Back in Chang Mai, we met Helen and friends for dinner, followed by the
most amazing street dessert in the world. A
sweet little lady with a tiny hand cart was frying biscuit dough, with sliced
bananas inside, then covering the whole greasy mess with chocolate syrup and
sprinkled condensed milk. Simply
Day 272, Thur. Feb. 1, 2001 – We begin a new month
with just two months left in our trip. Unbelievable
the things we have seen and people we have met.
After a greasy breakfast, I finished downloading India (from two months
ago) as Naomi shopped and ran errands. I
got a little adventurous for lunch, just pointing to a dish behind the counter.
I found out later it was probably pig nuts. Oh well. After
that, we decided to go All-American for dinner, visiting McDonalds and Baskin
& Robbins, before taking in one of the famous bouts of Muay Thai – all out
boxing. We didn’t
want to spend a whole night at the stadium for the official bouts, so we just
went to a local bar with a ring in the center.
The small venue made it no less savage – we got close-up looks as they
beat the crap out of each other – using all means available – punches,
kicks, elbows, knees to the groin. Really
incredible stuff – the guys back home watching World Wrestling Federation
would be eating it up. After the
bout, the bloody winner walks around to all the customers asking for tips.
It’s a hell of a way to make a living.
Day 273, Fri, Feb. 2, 2001 – A day of errands and
enjoying the wats and people of Chang Mai.
We eat, shop, get a haircut, talk to some students, watch some working
girls, and visit an old folks home. An
old guy told Naomi he almost never gets any visitors – it was very sad.
We also had a chance to check email and found that AOL has decided to
finally pull the plug on the Warner Bros.

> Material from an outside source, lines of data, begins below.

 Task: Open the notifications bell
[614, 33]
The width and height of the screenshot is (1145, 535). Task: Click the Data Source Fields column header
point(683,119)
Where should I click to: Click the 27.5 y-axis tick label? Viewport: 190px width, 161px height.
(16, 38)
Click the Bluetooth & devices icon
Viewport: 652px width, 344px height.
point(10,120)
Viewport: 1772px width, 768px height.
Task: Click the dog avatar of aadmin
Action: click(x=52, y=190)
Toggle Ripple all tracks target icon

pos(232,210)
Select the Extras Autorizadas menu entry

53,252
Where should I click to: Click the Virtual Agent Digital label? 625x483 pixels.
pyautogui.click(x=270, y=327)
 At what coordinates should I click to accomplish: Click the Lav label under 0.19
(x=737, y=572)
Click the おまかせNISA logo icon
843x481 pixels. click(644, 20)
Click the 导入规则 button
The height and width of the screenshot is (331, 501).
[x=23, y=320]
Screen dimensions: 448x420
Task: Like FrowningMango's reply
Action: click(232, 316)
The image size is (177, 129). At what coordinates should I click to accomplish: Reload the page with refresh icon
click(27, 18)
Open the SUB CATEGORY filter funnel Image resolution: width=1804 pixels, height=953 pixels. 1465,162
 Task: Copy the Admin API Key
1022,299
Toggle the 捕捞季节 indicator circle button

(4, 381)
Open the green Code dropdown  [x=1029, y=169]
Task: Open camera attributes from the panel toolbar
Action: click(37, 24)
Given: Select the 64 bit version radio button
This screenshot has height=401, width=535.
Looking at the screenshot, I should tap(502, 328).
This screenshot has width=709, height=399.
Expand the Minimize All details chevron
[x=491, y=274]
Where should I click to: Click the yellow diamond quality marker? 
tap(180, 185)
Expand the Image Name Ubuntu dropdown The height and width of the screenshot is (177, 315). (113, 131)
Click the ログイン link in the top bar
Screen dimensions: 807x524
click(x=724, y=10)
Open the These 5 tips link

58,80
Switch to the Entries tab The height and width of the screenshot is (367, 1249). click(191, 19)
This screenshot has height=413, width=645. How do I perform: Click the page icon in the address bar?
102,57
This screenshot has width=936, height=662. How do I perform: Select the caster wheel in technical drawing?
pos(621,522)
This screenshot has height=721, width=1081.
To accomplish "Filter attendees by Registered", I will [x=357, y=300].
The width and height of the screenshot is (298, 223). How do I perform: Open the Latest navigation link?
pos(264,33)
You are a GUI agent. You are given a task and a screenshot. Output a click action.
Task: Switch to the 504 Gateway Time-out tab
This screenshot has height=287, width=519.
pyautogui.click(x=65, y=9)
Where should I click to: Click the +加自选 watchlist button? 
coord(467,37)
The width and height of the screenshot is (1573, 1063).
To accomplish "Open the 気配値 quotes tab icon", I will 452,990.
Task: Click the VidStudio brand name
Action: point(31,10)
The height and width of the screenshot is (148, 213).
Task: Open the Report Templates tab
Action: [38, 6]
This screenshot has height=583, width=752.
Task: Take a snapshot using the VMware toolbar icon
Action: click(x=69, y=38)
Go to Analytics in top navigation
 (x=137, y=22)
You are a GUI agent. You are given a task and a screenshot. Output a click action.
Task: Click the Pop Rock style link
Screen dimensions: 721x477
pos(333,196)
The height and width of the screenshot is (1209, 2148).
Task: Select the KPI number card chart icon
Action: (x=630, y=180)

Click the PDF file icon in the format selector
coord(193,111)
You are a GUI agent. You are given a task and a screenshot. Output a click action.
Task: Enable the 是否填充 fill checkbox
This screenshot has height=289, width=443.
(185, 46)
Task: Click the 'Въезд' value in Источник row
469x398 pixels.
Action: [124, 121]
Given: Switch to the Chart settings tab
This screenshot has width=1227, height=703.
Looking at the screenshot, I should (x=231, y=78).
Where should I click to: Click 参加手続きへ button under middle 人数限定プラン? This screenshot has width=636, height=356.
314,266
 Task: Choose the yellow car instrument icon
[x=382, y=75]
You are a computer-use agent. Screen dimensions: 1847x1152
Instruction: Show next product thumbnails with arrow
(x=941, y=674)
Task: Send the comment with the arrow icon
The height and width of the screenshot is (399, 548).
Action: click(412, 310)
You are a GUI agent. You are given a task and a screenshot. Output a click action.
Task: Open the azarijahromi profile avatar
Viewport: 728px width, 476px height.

Studio Stores – my former employer.
Apparently, I left just in time to avoid lay-offs.
Sounds like good planning, but my friends are laughing all the way to the
bank with a fairly generous severance package.
We’re really happy for them – as they say, timing is life.
The city was preparing for a major festival – a park full of flowers and festive atmosphere on the streets. We went to an Irish pub for fish and chips, where an eccentric cook was running the show:
"Work because work gives you life. If you don't work, God will not help you. If you don't move, god will not move you"
In the bar we found out that the festival was really just
an excuse for expats to get supremely drunk and go to a beauty pageant.
There was even a farang (foreigner) category for “Miss Chang Mai”.
We all rode out to the park in the back of a red pickup taxi, hanging on
to the outside. It was a great ride
out there, but unfortunately the pageant planners were a little behind and all
we could do was talk and drink. Not
Day 274, Sat, Feb. 3, 2001 – Today was the culminating parade of the flower festival. There were marching bands, dancers, kids, hill tribes in traditional costumes, and large colorful flower floats in intricate designs of elephants, dragons and horses. The winners of the beauty pageants were given prime treatment and got the most cheers and photographs, although the farang winners looked a bit hung over – wishing they were home in bed. After the parade, we went to the park where judges were awarding prizes to flower growers, kids were playing, and young couples lounged on mats in the sun.
the end of the day, the sunset cast a warm glow on the gold and red
brick of the wats. Afterward we
found a pretty good Italian dinner, and then took a tuk tuk to the bus station
for the overnight bus back to Bangkok. We
were pleasantly surprised by the comfort of the bus - reclining seat, legroom
and all - although we had to ask them to turn off the blaring Thai-language DVD
of Rules of Engagement since everyone was trying to sleep. None of the passengers spoke Thai anyway.
Naomi fell asleep right away and I actually got a few hours of sleep,
which was a few more than I expected.